TASK DATA Start Marker

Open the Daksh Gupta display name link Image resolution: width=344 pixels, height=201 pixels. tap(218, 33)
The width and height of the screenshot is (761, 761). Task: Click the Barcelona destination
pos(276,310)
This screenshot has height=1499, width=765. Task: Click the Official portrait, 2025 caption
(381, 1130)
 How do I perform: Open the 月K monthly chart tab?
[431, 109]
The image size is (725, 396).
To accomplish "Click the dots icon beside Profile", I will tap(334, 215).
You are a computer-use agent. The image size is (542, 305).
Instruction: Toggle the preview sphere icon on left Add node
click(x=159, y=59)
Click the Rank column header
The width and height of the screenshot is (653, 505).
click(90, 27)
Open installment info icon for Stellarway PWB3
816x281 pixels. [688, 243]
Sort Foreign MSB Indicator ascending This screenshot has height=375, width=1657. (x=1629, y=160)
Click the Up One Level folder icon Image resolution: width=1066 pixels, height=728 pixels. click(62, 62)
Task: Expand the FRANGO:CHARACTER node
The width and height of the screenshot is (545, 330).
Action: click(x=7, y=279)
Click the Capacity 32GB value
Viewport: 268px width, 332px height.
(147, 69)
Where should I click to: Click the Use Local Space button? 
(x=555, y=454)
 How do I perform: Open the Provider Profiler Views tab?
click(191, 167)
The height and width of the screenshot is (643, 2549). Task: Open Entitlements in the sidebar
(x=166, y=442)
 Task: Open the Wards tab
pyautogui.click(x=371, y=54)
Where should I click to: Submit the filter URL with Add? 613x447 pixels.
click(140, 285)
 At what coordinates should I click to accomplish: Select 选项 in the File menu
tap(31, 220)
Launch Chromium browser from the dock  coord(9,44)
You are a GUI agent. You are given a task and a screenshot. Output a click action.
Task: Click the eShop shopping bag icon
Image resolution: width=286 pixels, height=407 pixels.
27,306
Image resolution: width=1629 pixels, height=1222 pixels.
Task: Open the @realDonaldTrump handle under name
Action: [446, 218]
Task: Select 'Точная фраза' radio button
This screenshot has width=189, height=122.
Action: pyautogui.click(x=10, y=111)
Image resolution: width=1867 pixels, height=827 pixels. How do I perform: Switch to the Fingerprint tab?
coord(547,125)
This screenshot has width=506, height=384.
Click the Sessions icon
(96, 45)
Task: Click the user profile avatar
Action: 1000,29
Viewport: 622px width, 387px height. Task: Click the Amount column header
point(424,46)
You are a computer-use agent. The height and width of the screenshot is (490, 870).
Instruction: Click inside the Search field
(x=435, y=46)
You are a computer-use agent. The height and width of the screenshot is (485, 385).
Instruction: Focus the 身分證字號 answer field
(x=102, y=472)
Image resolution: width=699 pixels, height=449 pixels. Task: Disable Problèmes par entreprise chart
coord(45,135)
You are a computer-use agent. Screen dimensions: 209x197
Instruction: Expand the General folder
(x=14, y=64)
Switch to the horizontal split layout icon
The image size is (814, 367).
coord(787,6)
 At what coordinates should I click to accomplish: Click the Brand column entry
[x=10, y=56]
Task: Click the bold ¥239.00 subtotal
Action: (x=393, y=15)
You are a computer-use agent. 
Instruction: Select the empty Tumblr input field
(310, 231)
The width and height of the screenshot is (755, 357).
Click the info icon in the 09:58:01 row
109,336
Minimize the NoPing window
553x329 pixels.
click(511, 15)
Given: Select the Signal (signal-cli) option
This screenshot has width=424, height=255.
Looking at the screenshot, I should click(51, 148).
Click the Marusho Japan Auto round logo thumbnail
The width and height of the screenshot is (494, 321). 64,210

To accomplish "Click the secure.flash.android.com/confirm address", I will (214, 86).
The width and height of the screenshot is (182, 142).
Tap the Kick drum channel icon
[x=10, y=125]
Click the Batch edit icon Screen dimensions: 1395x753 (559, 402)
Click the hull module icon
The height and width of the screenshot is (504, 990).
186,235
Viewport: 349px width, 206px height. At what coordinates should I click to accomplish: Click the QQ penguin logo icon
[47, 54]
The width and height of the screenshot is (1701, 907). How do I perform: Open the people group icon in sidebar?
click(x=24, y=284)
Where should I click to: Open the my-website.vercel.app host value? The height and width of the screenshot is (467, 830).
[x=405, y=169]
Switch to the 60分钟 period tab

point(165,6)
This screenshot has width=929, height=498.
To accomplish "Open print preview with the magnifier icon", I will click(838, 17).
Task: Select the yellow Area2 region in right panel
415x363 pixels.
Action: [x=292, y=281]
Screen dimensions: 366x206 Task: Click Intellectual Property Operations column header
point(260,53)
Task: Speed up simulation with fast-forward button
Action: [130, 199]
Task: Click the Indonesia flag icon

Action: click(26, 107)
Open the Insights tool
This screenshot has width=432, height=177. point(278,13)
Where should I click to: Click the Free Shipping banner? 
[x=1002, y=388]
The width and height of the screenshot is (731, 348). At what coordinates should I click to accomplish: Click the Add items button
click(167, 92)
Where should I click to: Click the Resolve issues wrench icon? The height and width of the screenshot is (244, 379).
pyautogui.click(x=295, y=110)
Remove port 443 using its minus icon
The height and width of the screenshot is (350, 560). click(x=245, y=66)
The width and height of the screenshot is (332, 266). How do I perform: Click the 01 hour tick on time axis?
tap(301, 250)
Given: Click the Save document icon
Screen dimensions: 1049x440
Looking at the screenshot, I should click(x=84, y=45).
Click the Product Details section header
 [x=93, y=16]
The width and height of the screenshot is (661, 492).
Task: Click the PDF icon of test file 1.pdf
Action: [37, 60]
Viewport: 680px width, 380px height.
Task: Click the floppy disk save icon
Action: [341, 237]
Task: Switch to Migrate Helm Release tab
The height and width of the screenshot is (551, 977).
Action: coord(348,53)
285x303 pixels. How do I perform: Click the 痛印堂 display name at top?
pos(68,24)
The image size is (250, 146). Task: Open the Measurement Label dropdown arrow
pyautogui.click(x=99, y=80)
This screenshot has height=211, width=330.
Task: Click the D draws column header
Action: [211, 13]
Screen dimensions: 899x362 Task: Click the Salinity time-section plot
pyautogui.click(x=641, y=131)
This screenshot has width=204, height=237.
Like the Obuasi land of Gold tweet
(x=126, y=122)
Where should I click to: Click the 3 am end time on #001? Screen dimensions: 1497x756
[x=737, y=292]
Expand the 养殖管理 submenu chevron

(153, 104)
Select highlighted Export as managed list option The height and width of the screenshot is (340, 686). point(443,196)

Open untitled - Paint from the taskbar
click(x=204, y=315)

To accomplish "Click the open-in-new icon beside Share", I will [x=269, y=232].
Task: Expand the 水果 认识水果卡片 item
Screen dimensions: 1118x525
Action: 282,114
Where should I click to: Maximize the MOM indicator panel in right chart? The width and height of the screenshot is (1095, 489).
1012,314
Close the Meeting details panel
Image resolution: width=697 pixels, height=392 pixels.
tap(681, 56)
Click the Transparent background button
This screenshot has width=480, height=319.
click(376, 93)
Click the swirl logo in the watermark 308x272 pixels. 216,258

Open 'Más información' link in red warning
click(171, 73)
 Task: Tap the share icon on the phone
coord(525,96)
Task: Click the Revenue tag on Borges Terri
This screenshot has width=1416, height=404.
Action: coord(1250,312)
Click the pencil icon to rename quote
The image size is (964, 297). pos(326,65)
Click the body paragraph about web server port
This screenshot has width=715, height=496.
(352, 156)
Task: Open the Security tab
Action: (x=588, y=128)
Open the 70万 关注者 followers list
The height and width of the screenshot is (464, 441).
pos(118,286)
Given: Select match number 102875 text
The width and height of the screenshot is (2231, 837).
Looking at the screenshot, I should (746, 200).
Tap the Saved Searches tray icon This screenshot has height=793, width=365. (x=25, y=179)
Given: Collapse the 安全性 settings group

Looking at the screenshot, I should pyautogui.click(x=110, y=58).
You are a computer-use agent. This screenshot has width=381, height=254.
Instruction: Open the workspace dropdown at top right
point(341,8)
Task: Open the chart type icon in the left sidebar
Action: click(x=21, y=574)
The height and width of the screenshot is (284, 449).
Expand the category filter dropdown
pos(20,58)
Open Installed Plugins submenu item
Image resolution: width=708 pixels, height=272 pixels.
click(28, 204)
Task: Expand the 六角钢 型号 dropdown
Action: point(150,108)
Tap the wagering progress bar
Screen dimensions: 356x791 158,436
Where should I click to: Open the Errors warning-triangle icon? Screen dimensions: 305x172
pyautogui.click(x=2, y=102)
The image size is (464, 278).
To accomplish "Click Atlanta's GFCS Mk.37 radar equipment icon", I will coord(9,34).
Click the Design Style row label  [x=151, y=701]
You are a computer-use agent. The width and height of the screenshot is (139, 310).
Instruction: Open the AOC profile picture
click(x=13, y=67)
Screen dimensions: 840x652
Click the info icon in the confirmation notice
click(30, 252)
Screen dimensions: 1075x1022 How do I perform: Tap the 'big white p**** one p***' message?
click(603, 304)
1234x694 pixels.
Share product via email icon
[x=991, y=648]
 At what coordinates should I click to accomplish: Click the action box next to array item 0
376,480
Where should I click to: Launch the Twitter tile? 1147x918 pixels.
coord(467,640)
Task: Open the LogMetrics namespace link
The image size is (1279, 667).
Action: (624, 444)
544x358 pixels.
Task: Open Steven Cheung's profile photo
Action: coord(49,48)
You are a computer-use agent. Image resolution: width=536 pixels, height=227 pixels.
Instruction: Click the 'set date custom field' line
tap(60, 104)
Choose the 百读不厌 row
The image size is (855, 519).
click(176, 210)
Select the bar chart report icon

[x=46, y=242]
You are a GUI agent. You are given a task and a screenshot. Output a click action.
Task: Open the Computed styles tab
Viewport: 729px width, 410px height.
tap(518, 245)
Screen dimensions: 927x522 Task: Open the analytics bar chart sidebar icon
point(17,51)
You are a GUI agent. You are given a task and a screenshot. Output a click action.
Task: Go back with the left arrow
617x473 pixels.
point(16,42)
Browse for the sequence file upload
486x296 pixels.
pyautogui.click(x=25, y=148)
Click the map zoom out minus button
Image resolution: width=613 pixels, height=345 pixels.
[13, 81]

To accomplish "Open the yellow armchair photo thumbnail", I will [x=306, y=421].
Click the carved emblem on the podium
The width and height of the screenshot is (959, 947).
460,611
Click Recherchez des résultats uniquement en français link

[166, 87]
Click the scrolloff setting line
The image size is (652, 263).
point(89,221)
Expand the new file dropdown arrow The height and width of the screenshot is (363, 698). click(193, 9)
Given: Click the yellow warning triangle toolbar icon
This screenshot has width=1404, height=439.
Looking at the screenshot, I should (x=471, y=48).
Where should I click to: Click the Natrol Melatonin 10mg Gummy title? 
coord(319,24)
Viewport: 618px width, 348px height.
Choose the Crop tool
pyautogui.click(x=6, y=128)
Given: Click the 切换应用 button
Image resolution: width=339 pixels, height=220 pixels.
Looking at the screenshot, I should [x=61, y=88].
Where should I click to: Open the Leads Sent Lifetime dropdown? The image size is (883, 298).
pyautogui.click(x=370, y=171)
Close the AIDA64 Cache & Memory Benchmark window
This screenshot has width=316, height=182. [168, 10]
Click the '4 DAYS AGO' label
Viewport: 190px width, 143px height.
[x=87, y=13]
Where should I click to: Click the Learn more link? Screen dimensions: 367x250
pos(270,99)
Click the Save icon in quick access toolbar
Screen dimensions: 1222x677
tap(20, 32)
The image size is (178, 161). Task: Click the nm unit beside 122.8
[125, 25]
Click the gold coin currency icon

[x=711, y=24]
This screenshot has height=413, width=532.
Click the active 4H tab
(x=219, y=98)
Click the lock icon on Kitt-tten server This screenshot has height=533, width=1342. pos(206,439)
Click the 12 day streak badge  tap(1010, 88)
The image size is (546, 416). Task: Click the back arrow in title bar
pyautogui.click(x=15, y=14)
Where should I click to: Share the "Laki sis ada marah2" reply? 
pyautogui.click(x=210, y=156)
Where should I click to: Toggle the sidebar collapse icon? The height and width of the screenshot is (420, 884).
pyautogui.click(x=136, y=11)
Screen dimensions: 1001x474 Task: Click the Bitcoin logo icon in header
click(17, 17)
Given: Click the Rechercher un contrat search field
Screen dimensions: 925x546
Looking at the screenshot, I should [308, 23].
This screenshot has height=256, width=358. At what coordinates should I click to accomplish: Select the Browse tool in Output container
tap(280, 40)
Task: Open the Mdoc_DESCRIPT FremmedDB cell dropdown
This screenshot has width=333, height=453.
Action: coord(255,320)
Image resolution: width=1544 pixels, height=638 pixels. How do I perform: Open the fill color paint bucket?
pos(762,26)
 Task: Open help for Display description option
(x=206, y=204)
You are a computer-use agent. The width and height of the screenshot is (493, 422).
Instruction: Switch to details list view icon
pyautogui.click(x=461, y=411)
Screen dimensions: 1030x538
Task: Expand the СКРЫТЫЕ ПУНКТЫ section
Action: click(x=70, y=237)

TASK DATA End Marker

## EXERCISE OBJECTIVE
Nothing but the lines from the first line of the listing above through the line holding "You are a computer-use agent. The image" should be reproduced, and each must match exactly.

## RESPONSE BOX
Open the Daksh Gupta display name link Image resolution: width=344 pixels, height=201 pixels. tap(218, 33)
The width and height of the screenshot is (761, 761). Task: Click the Barcelona destination
pos(276,310)
This screenshot has height=1499, width=765. Task: Click the Official portrait, 2025 caption
(381, 1130)
 How do I perform: Open the 月K monthly chart tab?
[431, 109]
The image size is (725, 396).
To accomplish "Click the dots icon beside Profile", I will tap(334, 215).
You are a computer-use agent. The image size is (542, 305).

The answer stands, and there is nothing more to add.